Before Bail Reform: Pretrial Bail Decisions and Outcomes in New York’s Justice Courts
This report was authored by DCJ’s partners at The John F. Finn Institute for Public Safety, and is a companion to DCJ’s May 2022 report: “Bail Reform in Action: Pretrial Release Outcomes in New York State, 2019-2020.”
This report represents the first in a series of reports examining how bail reform impacted Justice Courts – courts that process criminal matters in the towns and villages outside the state’s incorporated cities. This initial report evaluates Justice Court proceedings in the two-year period before bail reform went into effect, and lays the groundwork for continued data collection and analysis, as data become available for cases arraigned in 2020 and 2021 that will allow comparison of pre- and post-reform bail decisions and outcomes.
Key Findings:
- Caseload: Justice Courts arraigned 19,060 new cases during 2018 and 2019, which is more than City courts, although caseload varied across counties.
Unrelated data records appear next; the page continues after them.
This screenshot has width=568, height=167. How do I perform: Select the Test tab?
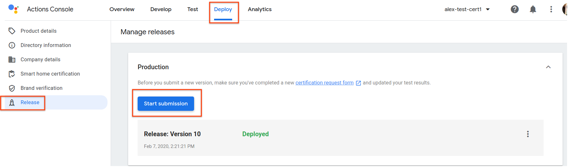coord(193,9)
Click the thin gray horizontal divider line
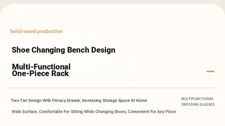The height and width of the screenshot is (126, 225). pyautogui.click(x=112, y=88)
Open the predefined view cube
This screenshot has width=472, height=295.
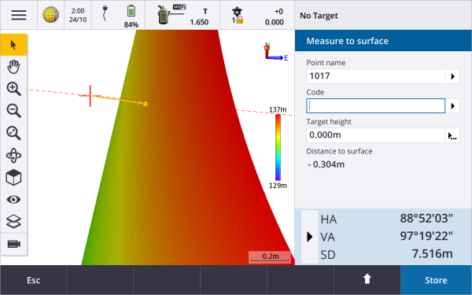13,177
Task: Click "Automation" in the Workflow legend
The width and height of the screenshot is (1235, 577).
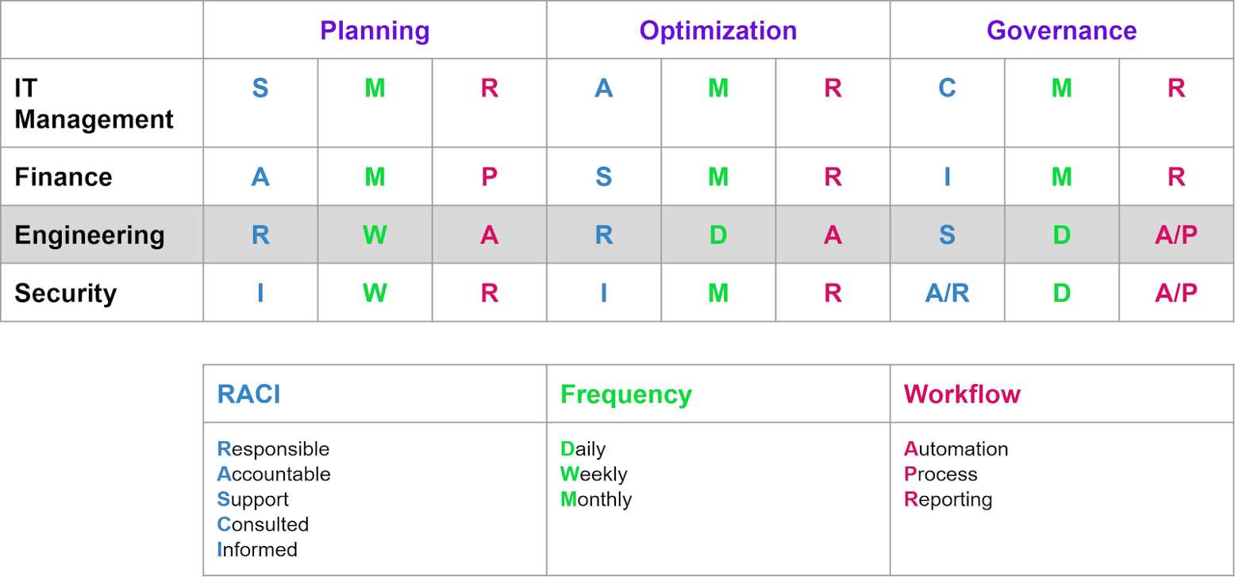Action: pos(956,449)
- Pretrial Decision-Making: Justice Courts varied in their pretrial decision making across counties, although, in the sample analyzed for this report, Justice Courts were more likely to release people than City courts from the same counties, and over half of the Justice Court judges ordered non-monetary release in their bail decisions.
- Pretrial decision making fluctuated from 2018 to 2019, in Justice Court judges’ inclination towards non-monetary release and bail setting.